Friday, August 29, 2008


Last night I watched the film Sicko.

I stopped and thought twice before writing about it. Michael Moore is such an 'in your face' flash point of controversy. There is no question that his documentaries are really opinion pieces.

Watching this film, what engaged me was not the portrayal of the American Healthcare System, but rather, the discussions with Europeans, Canadians and Cubans.

When I first came to the U.S., I would often be encouraged to share how happy and relieved I was to be free of socialized medicine and finally have decent health care.

Huh? In puzzlement I would ask - "What *is* socialized medicine"?!?

Oh, you mean our Universal Health Care System. It is a bad thing? O.k. why?

Huh? What do you mean I can't choose my own doctor?

Huh? What do you mean I have to wait forever to see a doctor?

Lots of Huh? Huh? Huh?

*Complete* misconnect.

Truth is there are some fundamental ideological differences between the two countries.

I have to admit. I was slow to get over my own ignorance and fear of a new and different medical system.

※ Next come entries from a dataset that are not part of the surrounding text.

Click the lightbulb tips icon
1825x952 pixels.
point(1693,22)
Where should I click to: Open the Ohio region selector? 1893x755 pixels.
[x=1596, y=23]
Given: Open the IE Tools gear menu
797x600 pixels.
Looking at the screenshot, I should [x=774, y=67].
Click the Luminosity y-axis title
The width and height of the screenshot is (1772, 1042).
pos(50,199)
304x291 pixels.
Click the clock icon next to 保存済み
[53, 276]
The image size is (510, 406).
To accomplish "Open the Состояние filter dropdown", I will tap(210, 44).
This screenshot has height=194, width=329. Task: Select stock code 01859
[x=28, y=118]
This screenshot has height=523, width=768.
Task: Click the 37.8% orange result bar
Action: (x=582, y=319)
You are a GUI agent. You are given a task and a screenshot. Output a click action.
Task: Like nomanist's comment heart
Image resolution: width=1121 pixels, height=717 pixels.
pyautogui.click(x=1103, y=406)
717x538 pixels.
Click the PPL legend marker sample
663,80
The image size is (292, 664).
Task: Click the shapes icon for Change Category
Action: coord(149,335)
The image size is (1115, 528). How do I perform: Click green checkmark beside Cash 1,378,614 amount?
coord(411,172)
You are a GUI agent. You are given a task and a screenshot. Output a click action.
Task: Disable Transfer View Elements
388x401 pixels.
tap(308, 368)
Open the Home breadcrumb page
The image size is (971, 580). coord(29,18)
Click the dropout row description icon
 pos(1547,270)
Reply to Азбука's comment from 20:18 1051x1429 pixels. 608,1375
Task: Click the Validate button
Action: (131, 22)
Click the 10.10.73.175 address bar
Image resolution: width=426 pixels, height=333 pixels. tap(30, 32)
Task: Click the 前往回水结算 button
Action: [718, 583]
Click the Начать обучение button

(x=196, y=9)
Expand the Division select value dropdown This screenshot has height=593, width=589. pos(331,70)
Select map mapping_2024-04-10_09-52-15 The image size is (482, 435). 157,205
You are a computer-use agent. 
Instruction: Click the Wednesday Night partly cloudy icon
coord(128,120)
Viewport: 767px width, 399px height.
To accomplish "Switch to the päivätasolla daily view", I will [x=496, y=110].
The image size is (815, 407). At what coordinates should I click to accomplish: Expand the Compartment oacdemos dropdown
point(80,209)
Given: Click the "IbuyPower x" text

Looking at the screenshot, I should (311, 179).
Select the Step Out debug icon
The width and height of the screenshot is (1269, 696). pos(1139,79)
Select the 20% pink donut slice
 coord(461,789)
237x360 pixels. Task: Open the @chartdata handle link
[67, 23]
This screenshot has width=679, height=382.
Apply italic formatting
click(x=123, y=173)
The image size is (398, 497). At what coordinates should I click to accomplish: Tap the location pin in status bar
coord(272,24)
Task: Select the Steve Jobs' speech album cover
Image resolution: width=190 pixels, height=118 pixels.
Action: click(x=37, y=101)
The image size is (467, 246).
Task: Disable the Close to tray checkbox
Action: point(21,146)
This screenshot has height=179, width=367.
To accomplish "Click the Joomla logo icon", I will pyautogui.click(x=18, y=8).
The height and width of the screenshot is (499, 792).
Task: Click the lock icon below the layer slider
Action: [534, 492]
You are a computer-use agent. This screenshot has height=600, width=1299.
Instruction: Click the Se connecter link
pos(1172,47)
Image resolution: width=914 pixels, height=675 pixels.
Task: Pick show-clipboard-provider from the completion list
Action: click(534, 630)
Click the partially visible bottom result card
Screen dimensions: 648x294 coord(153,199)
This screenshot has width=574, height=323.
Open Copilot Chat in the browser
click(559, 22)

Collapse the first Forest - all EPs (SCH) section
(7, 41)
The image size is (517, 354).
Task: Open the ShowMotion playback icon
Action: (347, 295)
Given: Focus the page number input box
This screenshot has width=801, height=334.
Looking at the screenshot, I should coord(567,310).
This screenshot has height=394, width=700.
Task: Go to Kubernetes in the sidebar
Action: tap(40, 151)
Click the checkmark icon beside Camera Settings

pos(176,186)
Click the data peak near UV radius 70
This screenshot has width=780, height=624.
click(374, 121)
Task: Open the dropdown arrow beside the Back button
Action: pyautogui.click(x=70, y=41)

It was a rocky start. My first attempt at getting health care coverage was not successful. Blue Cross was not able to validate my medical history as it was against policy to request medical records from 'over seas'. Hmmm, what sea lies between California and Ontario?!? That obstacle was easily removed. I went ahead and requested my medical records and hand delivered them with a new application.

Eventually I was able to secure coverage. But, now that I had insurance, I had absolutely no idea what to do with it. What can say - I was adrift in a ocean of naivety. I had no clue what an HMO was, what 'in network' vs 'out of network' was, and I had no clue about the concept of prior approval.

Eventually, I became sick and that forced me to try and figure things out. I was reluctant. I tried to ignore that I was sick. I was away on business and didn't have anyone to ask. After a week I realized I wasn't well enough to travel home and had to do something. I started with the yellow pages and found a Walk In Clinic. Then I went to an ATM. I had no clue how much I would need. I withdrew a few hundred dollars and hoped that would be enough to see a doctor. It seems silly in retrospect - but it never dawned on me that doctors accept credit cards. In the end I was diagnosed with shingles. I had let it spread out of control before seeking help. As a result I would suffer nerve pain for over a year.

I am still tentative about new things. I like the comfort of things I know. But, I live in a diverse world. I hurt myself if I am not open to learning and embracing new things. Slowly I peek out side my comfort zone and sometimes I discover new and exciting things.

The Canadians and Europeans in the film - I understand them. They talk the language I grew up with. It is a world view I understand and am comfortable with. For me, the film was like coming in for a warm cup of chocolate after an evening of shoveling snow!